### Task objective
Copy, from the material below, each line where "computer" shows up.
[Start of Attachment]
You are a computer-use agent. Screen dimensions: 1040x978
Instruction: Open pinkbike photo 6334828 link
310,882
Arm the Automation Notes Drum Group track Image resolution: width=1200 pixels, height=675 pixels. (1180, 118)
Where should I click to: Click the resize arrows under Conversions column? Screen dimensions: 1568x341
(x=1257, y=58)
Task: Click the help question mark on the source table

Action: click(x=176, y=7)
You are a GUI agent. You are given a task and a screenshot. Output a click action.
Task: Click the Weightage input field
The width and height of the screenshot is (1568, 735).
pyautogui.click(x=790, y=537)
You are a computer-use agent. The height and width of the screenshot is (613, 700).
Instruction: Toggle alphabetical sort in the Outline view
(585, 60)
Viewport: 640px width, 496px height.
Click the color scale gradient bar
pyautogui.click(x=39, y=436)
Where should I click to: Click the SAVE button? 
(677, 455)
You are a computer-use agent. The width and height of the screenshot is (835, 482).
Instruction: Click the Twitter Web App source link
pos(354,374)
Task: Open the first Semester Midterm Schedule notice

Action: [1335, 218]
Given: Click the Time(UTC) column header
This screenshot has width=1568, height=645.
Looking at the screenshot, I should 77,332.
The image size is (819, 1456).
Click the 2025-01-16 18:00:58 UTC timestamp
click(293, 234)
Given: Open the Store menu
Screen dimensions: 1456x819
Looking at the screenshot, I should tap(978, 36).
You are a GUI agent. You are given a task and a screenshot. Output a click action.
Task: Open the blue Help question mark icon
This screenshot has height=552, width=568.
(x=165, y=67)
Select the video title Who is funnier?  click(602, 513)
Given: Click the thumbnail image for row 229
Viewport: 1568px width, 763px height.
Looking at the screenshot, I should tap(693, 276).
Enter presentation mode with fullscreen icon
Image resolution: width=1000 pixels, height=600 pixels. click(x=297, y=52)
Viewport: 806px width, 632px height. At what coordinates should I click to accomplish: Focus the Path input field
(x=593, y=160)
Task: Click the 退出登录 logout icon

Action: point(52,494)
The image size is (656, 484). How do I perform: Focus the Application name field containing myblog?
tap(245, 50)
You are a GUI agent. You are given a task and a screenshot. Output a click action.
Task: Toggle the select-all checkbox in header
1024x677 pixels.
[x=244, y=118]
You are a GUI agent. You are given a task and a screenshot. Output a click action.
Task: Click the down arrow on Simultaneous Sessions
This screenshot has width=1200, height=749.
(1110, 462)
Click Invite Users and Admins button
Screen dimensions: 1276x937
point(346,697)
[End of Attachment]
### Result
You are a computer-use agent. Screen dimensions: 1040x978
You are a computer-use agent. The height and width of the screenshot is (613, 700).
You are a computer-use agent. The width and height of the screenshot is (835, 482).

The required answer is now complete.